Cada persona reacciona ante las circunstancias según su propio conocimiento y experiencia. El tercer punto del triángulo debería ser el sentido común. Desafortunadamente, parece como si el binomio conocimiento-experiencia y el sentido común fuesen tan inmiscibles como el aceite y el agua.
Como muestra un botón, extraído de la realidad.
En una casa vieja de un pueblo, en un día de invierno sin sol, un anciano, ciego y casi sordo, se puso muy enfermo. La mujer llamó al médico y también al cura, que nunca se sabe. El médico lo desnudó dejándolo en calzoncillos, para auscultarlo. El anciano empezó a gritar (los chillidos podía oírse fuera de la casa) y a proferir insultos.
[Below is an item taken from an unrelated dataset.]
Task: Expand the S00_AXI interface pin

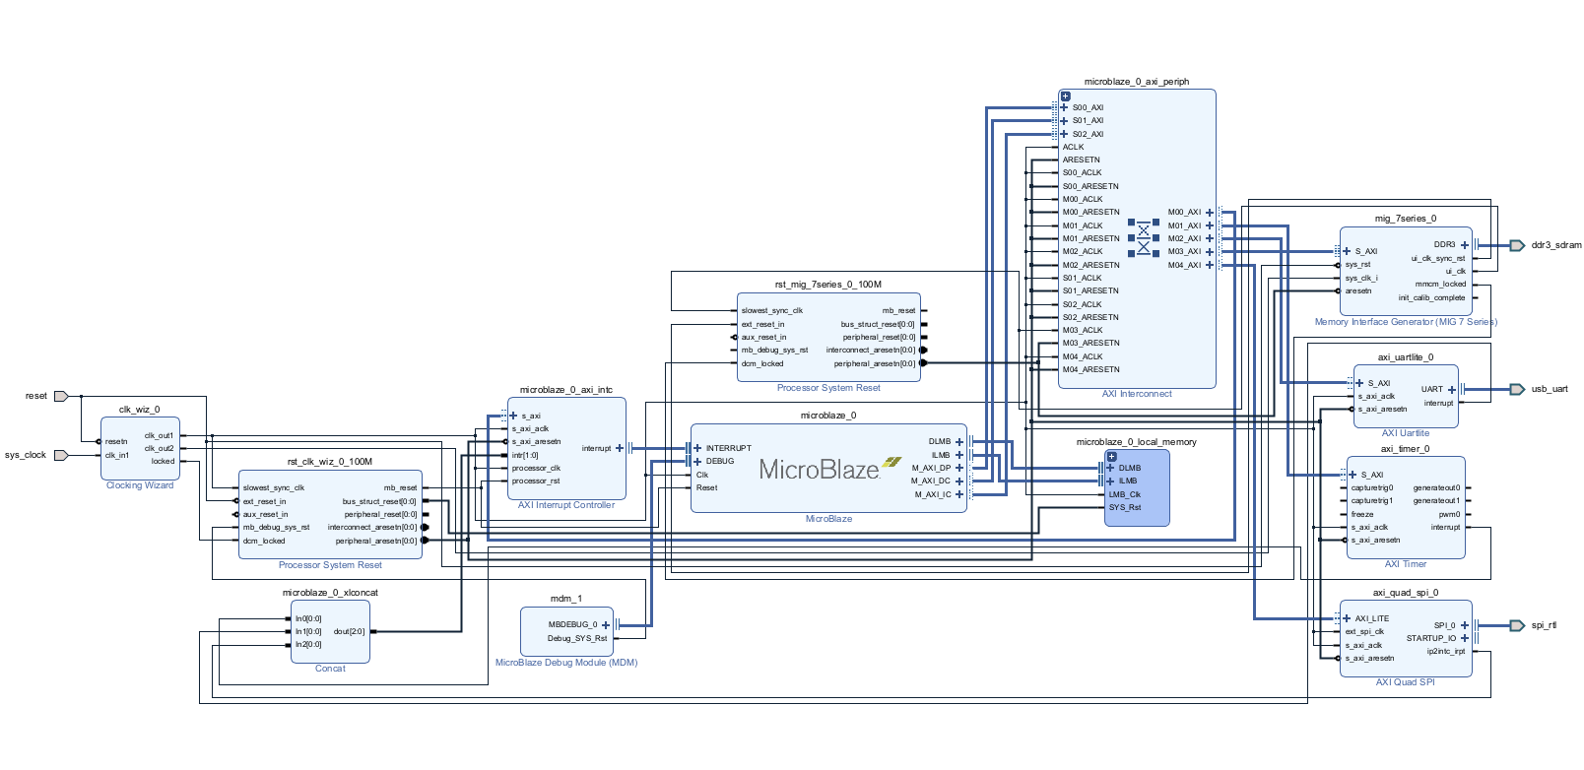Action: (1064, 107)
El médico dijo: "Este hombre está loco. Habrá que sedarlo".
El cura dijo: "Yo creo que está endemoniado. Habra que hacerle un exorcismo".
La mujer, también anciana, que estaba sentada en un rincón observando la escena, se acercó al grupo y dijo: "Pues yo creo que lo que tiene es frío" y lo arropó con una manta. Inmediatamente el anciano dejó de gritar.
En su aturdimiento ni el médico ni el cura, asustado el uno, escandalizado el otro, se dieron cuenta de que entre insulto e insulto lo que el anciano gritaba era: "Dadme cobija".